Kalbaugh’s memo on Friday hinted at the difficulty firms face in deciding whether to change their fiduciary rule plans.
“Moving forward, LPL will use this added time to thoughtfully evaluate which policy changes will be most appropriate, and the best timing for those changes,” he wrote.
Merrill Lynch, which boldly planted its flag last year by saying it will prohibit brokers from selling commission-based retirement accounts once the rule takes effect, is now hinting it may bend the hard line.
“We look forward to working with the White House, DOL and other agencies especially in regard to ensuring appropriate flexibility in how we serve our clients under a best interest standard,” Merrill’s new wealth chief, Andy Sieg wrote late Friday in an internal memo that a Merrill broker read to k-tcc.
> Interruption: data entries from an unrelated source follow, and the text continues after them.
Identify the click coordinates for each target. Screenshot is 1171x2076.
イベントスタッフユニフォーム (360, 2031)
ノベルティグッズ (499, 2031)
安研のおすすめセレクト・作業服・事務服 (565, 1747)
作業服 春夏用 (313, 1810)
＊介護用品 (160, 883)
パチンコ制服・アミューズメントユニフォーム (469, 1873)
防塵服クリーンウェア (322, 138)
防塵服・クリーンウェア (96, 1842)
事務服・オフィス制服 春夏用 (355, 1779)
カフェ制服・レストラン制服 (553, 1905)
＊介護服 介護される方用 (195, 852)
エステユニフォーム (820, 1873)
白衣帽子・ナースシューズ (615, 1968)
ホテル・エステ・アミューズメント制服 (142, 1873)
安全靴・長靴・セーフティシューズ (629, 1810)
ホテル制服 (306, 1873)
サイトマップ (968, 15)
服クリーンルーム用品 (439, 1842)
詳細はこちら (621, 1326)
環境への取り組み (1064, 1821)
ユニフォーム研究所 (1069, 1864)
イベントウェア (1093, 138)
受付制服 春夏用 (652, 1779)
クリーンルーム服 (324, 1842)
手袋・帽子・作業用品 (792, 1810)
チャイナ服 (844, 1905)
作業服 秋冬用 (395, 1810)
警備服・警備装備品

Acting Secretary of Labor Ed Hugler said Friday that the Department is reviewing its legal options on delaying the applicability date. He could issue an interim final rule mandating a delay if the DOL can find that it has “good cause” under the Administrative Procedure Act to issue a rule without advanced notice and comment, the Davis Polk lawyers wrote.
“As a practical matter,” they concluded, the “Presidential memorandum confirms that the new administration views the fiduciary rule in its current form unfavorably, and signals that withdrawing or replacing the rule will be a priority of the DOL under its new leadership.”
The Senate has delayed confirmation hearings for Andrew Puzder, Trump’s choice as Secretary of Labor, four times with no new date set. The fast-food executive has not submitted any background paperwork to the panel conducting his confirmation sessions, and has a controversial record in the private sector of opposing minimum-wage price hikes and other policies that most Democrats support.
Independent of any action by the DOL, Congress could pass legislation to repeal the fiduciary rule, a time-consuming and politically volatile process. The implementation date could be quickly halted this week when a federal judge in Dallas rules on motions brought by the U.S. Chamber of Commerce and financial industry trade groups.
—Jed Horowitz contributed to this story.